* _WRITTEN TASKS_:
**a)** Return the part of the osCommerce duplicate-content thread from "The following array" up to and including "the page ..", word for word.
**b)** In the osCommerce duplicate-content thread, which file contains the function tep_create_sort_heading?

* _SOURCE PASSAGE_:
◆ ◆ ◆ ◆ ◆

Jump to content
  • Checkout
  • Login
  • Get in touch

osCommerce

The e-commerce.

Duplicate content for osC sort functions


FWR Media

Recommended Posts

Check Google webmaster tools because Google has started showing duplicate titles/descriptions due to the standard oscommerce sort and paging functions.

 

Example shown with SEO URLs.

 

Product URL

 

http://www.mysite.com/a-great-product-c-32.html

 

Duplicate titles/descriptions

 

http://www.mysite.com/a-great-product-c-32...t=2a&page=2

http://www.mysite.com/a-great-product-c-32...t=2d&page=2

http://www.mysite.com/a-great-product-c-32...t=3a&page=2

http://www.mysite.com/a-great-product-c-32...t=3d&page=2

 

Then when you consider the number of pages there may be it gets worse from there.

 

I've had an answer from webmaster tools and they seem to recommend the use of rel="nofollow"

 

The following is my initial suggestion but has no testing: -

 

1) includes/classes/split_page_results.php

 

Find all instances of tep_href_link

 

in each link find ..

 

class="pageResults"

 

 

change to ..

 

 

class="pageResults" rel="nofollow"

 

 

2) includes/functions/general.php

 

Find function tep_create_sort_heading

 

find in the function ..

 

 

title="

 

 

Change to ..

 

 

rel="nofollow" title="

 

 

3) includes/boxes/languages.php

 

Find ..

 

language=' . $key, $request_type) . '">

 

 

Replace with ..

 

 

language=' . $key, $request_type) . '" rel="nofollow">

 

It would be good if others added or changed this over time as we find out how it works and/or which additions are needed.

 

I did follow this instruction. Now, Google did not cache my website anymore.

Link to comment
Share on other sites

  • Replies 54
  • Created
  • Last Reply
I did follow this instruction. Now, Google did not cache my website anymore.

 

This would not stop Google indexing your site, period.

 

However the preferred method is the code which adds a NOINDEX meta if specific $_GET variables are set.

Link to comment
Share on other sites

Another method likely to work is the following which also covers more exclusions.

 

The following array or similar should be available.

 

$spiderNoFollow = array('sort', 'page', 'language', 'currency');

 

The following code would go in the <head></head> of the page ..

◆ ◆ ◆ ◆ ◆

* _EXTRACTED ENTRIES_:
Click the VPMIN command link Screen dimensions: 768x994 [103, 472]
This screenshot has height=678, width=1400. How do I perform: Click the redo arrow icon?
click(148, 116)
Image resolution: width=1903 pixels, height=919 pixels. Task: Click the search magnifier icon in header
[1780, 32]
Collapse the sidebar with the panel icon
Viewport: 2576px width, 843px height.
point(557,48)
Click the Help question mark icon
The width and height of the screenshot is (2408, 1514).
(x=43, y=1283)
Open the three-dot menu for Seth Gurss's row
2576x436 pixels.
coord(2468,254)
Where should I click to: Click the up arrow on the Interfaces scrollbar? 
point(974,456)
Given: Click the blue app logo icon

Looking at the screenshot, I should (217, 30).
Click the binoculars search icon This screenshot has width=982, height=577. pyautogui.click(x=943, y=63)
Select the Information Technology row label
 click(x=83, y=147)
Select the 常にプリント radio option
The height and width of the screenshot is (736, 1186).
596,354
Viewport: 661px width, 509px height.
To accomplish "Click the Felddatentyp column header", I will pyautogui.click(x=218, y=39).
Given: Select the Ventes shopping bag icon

◆ ◆ ◆ ◆ ◆

* _EXPECTED OUTPUTS_:
**a)**
The following array or similar should be available.

 

$spiderNoFollow = array('sort', 'page', 'language', 'currency');

 

The following code would go in the <head></head> of the page ..

**b)** includes/functions/general.php